Sprawę opisała dolnośląska "Gazeta Wyborcza", a w serwisie YouTube pojawił się film dokumentujący wydarzenie. Widać na nim, jak jadący lewym pasem na autostradzie A4 autobus przez dłuższy czas blokuje pędzącą na sygnale karetkę pogotowia ratunkowego. Karetka, jak podaje dziennik, jechał z Legnicy do Wrocławia. Według autora nagrania, choć sam filmik ma zaledwie minutę, to cała sytuacja trwała o wiele dłużej.
"Choć nagranie ma nieco ponad minutę, w rzeczywistości sytuacja trwała kilka" - opisuje gazeta.

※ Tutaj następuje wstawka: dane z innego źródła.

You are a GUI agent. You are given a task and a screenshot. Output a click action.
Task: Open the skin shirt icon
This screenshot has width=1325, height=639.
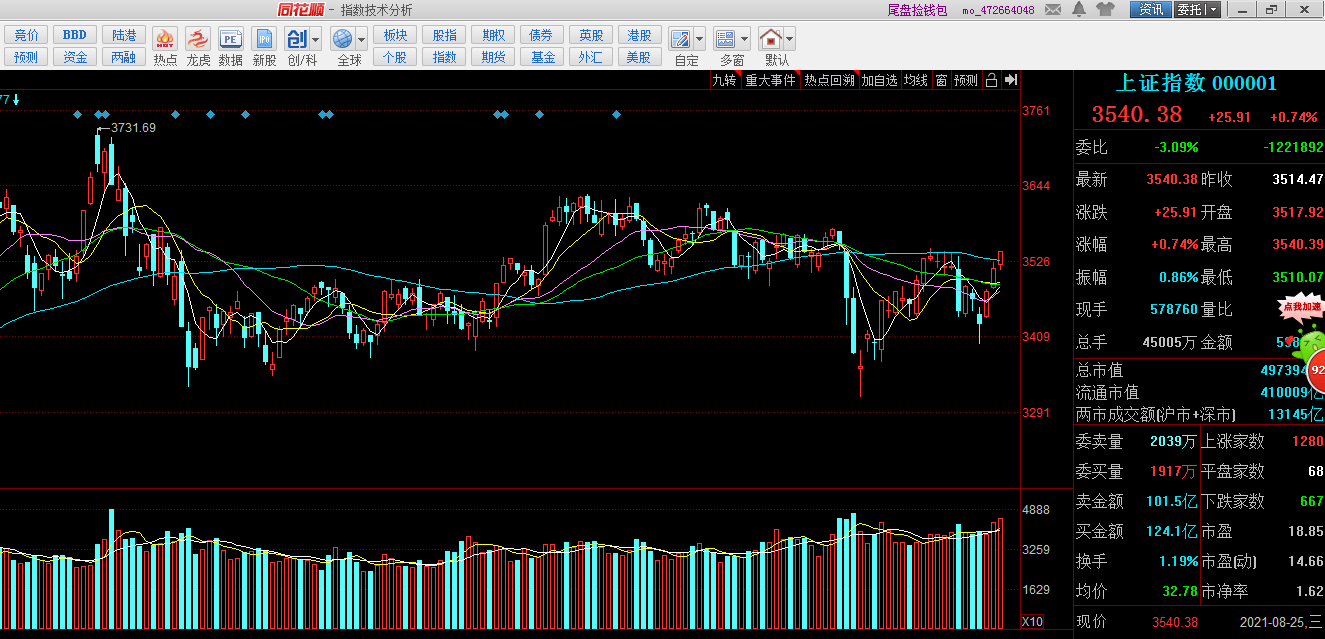point(1105,9)
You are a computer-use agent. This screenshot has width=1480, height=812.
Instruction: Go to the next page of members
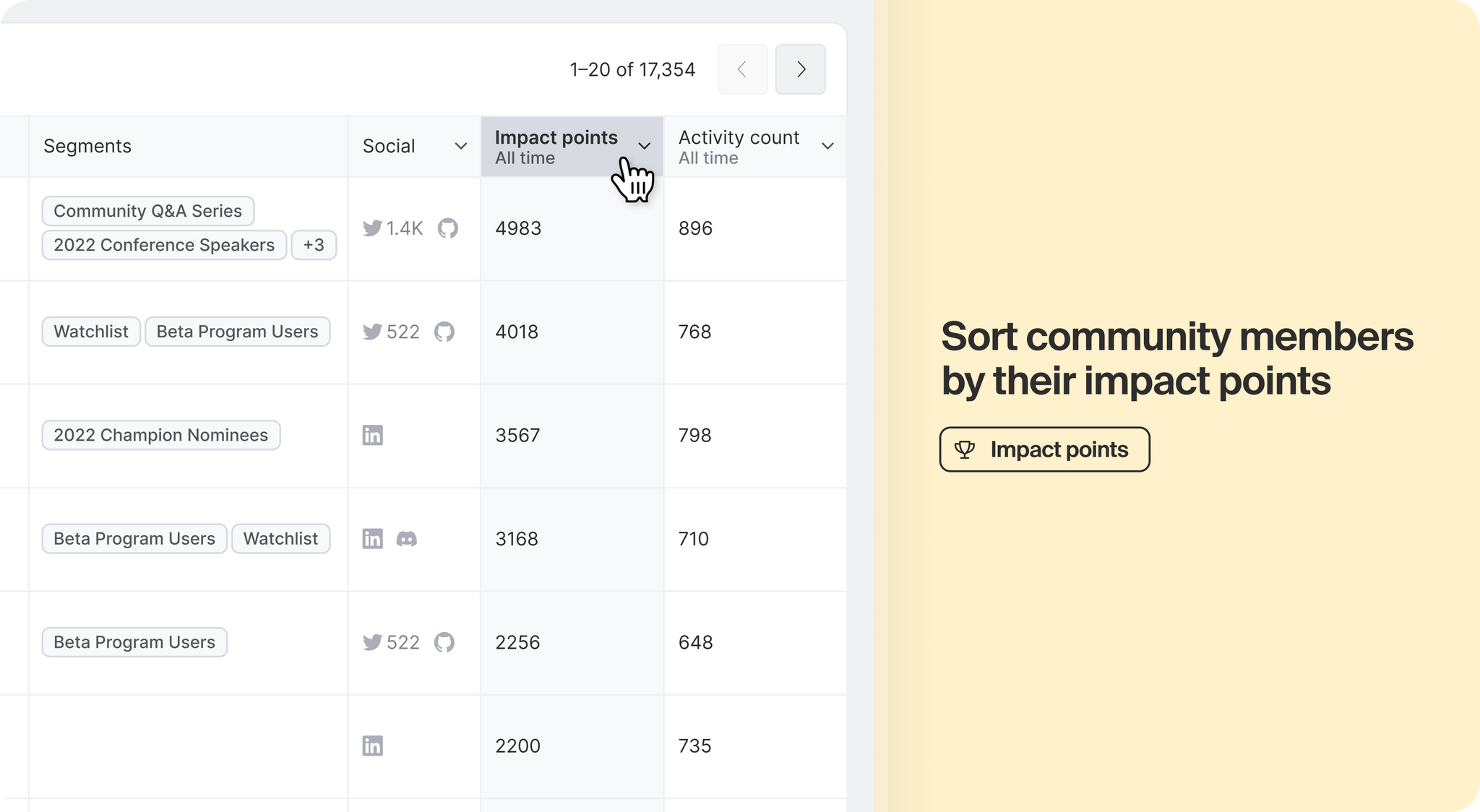[x=800, y=69]
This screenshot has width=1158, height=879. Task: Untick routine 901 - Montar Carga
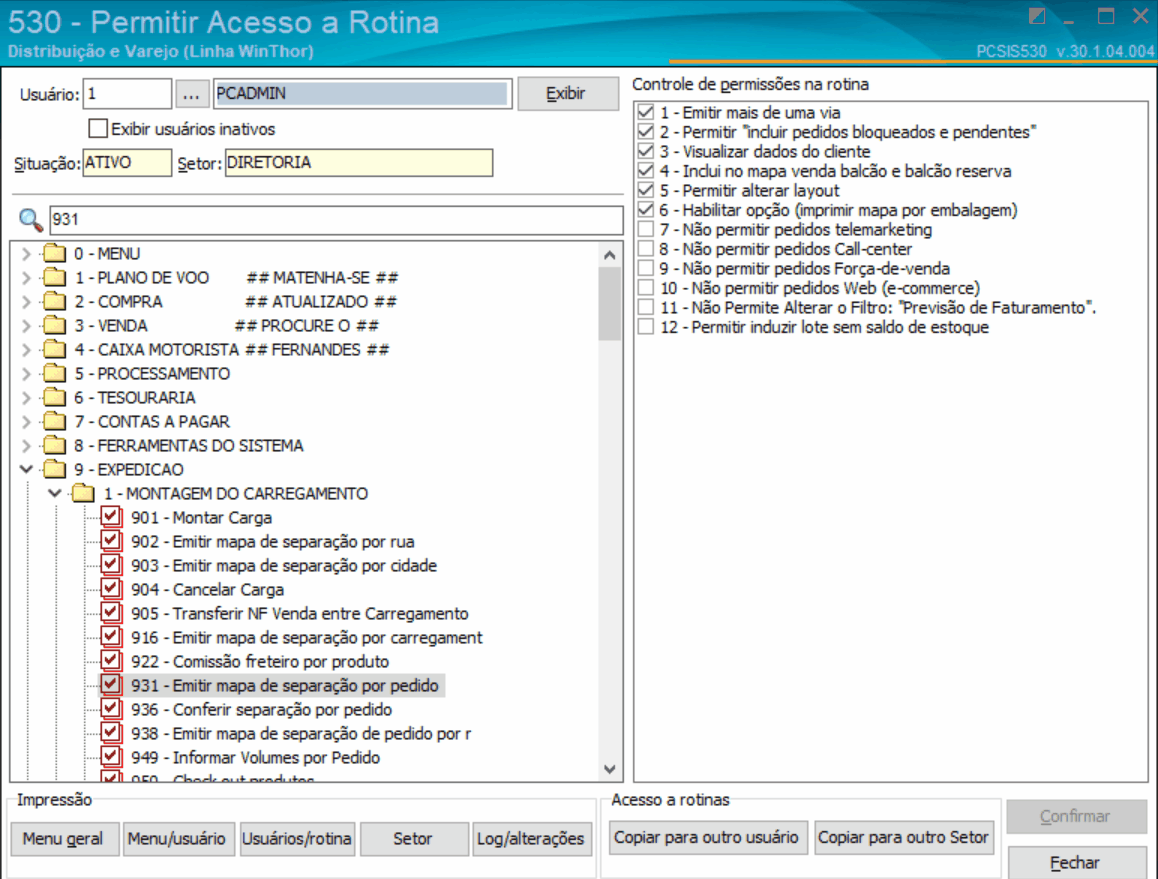pos(111,516)
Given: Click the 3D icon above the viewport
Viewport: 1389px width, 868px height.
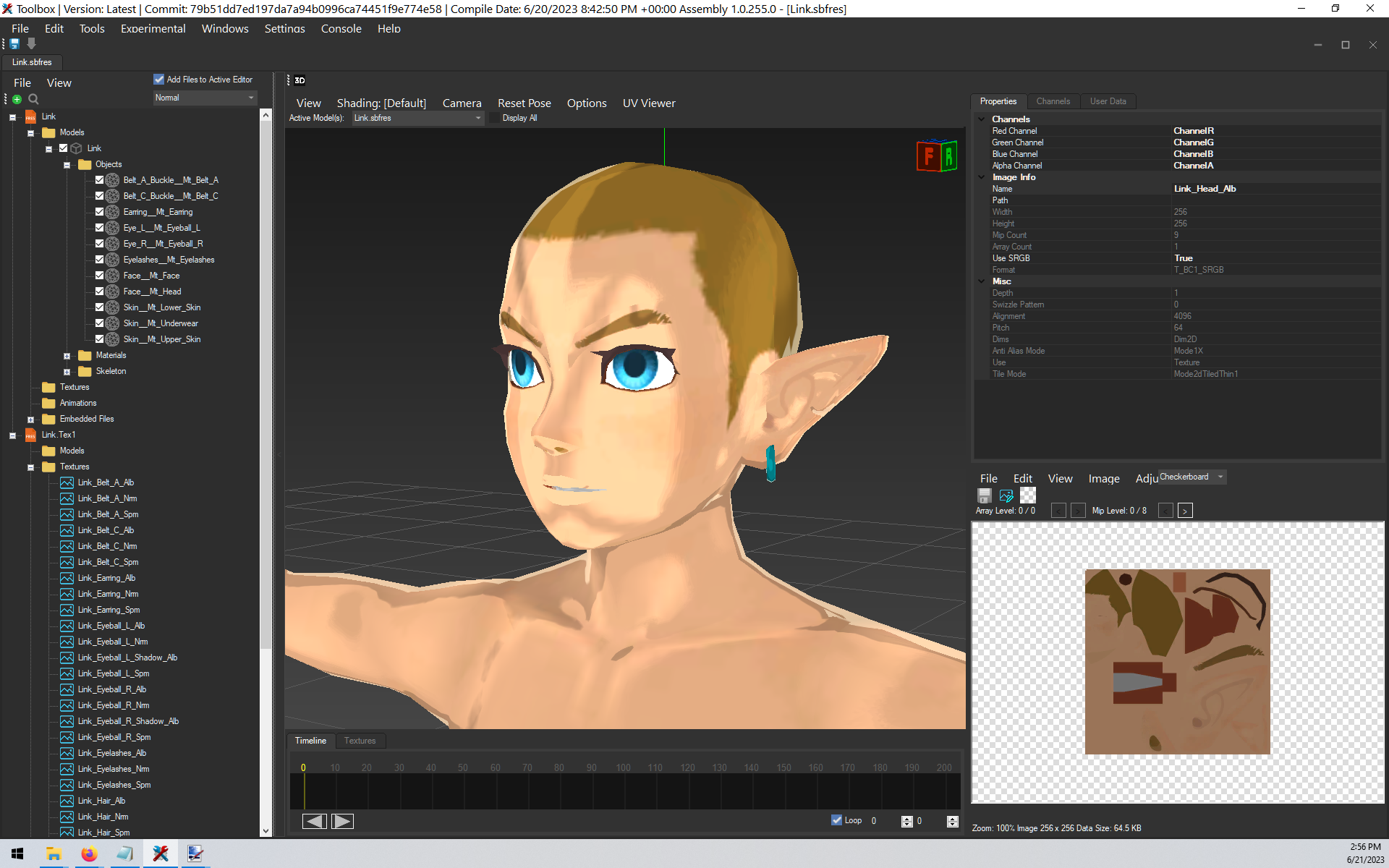Looking at the screenshot, I should (299, 80).
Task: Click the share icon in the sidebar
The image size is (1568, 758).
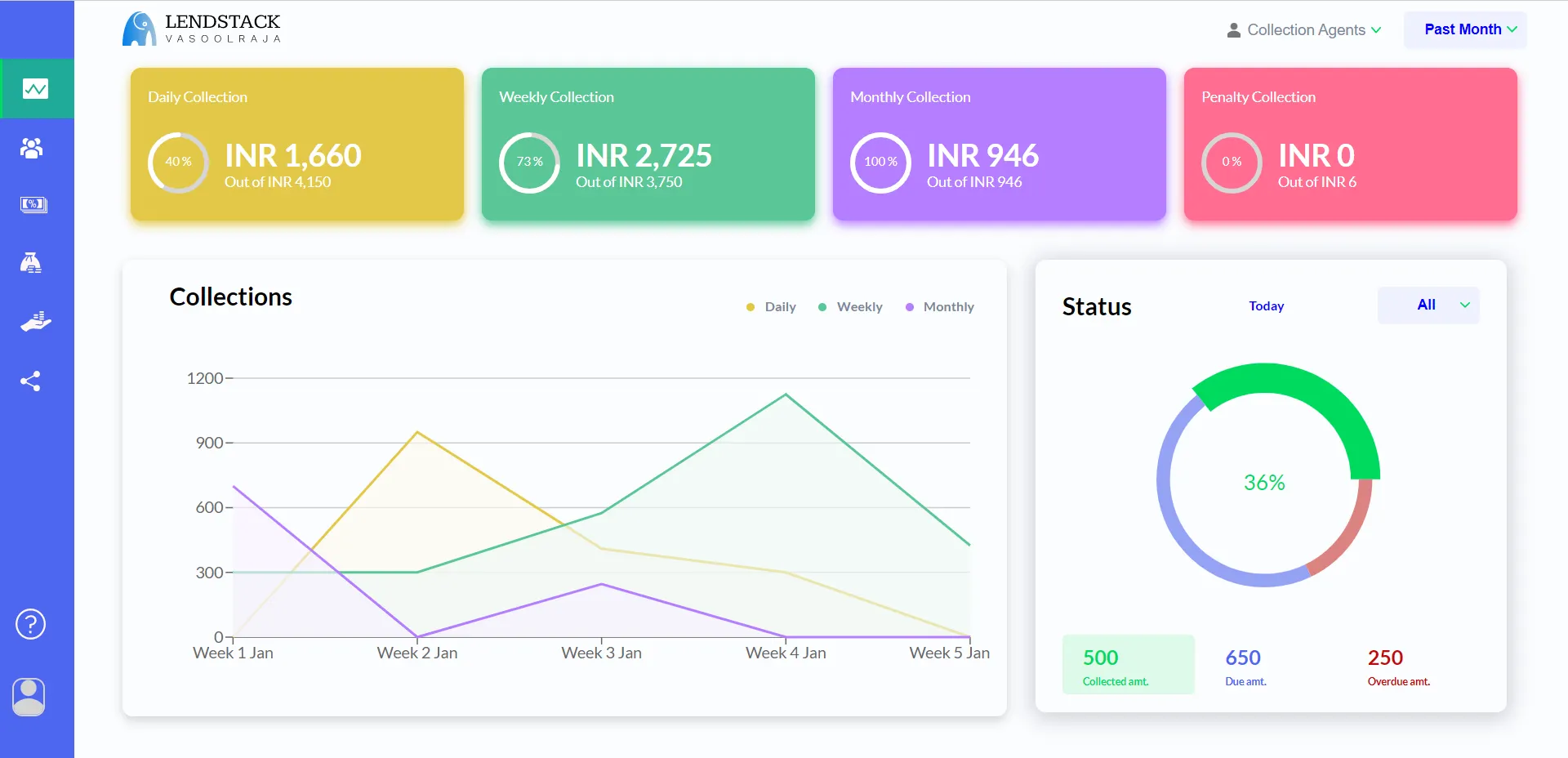Action: [x=30, y=381]
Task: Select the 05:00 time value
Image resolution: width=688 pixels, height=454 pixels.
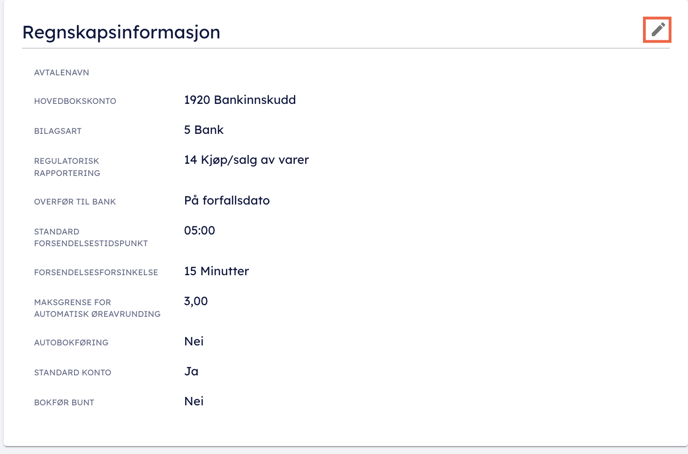Action: coord(200,230)
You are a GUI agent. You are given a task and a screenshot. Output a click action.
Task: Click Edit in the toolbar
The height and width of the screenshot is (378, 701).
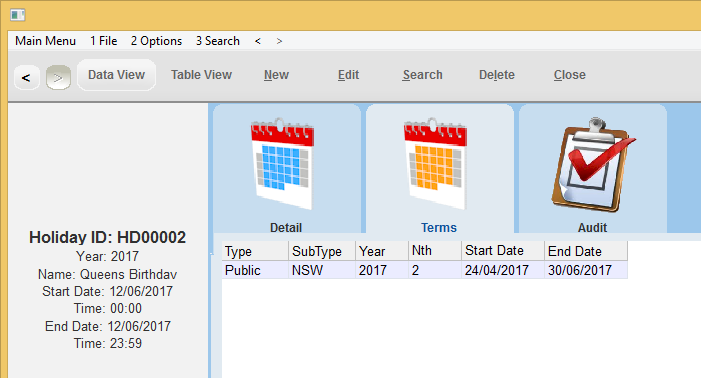(348, 75)
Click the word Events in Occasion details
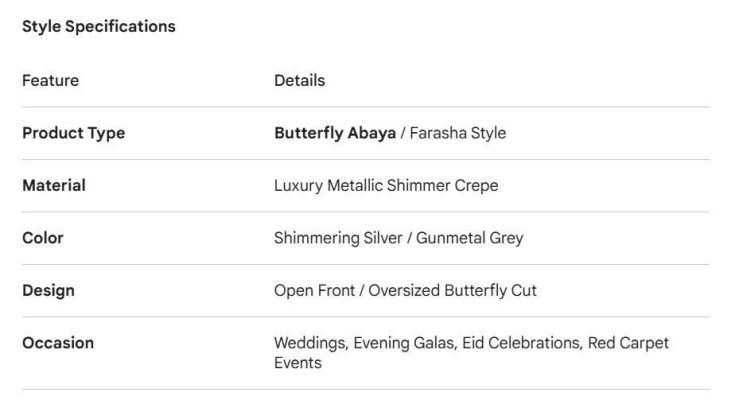Image resolution: width=743 pixels, height=400 pixels. [x=298, y=363]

Przedstawiciel przewoźnika już interweniował w tej sprawie, a kierowca stracił pracę za nieprzestrzeganie przepisów ruchu drogowego i nieustąpienie pojazdowi uprzywilejowanemu.
Ale sprawą zajęła się już także policja. Kierowcy grozi także pięciusetzłotowy mandat i pięć punktów karnych. Jeśli odmówi, sprawa może zostać skierowana do sądu, a wtedy kara może wzrosnąć nawet do pięciu tysięcy złotych!